▸ Work to be completed: Check each line of the listing below for the string "screenshot", then copy every line that has it.

▸ Information given:
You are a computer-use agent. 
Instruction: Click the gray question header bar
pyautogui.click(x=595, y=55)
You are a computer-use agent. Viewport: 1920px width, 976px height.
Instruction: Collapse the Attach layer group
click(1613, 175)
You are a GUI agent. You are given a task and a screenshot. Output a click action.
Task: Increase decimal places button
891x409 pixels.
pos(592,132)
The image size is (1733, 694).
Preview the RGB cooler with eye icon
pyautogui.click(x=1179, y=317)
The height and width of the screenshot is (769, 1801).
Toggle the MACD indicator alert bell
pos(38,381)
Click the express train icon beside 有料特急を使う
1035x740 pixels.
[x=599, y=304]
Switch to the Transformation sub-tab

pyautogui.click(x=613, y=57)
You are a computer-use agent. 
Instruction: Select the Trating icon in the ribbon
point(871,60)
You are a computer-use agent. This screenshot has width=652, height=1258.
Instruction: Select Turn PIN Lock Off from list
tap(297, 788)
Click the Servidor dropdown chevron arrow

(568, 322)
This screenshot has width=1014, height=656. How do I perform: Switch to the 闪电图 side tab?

▸ Finished exercise:
You are a GUI agent. You are given a task and a screenshot. Output a click action.
The height and width of the screenshot is (769, 1801).
You are a computer-use agent. This screenshot has width=652, height=1258.
This screenshot has width=1014, height=656. How do I perform: Switch to the 闪电图 side tab?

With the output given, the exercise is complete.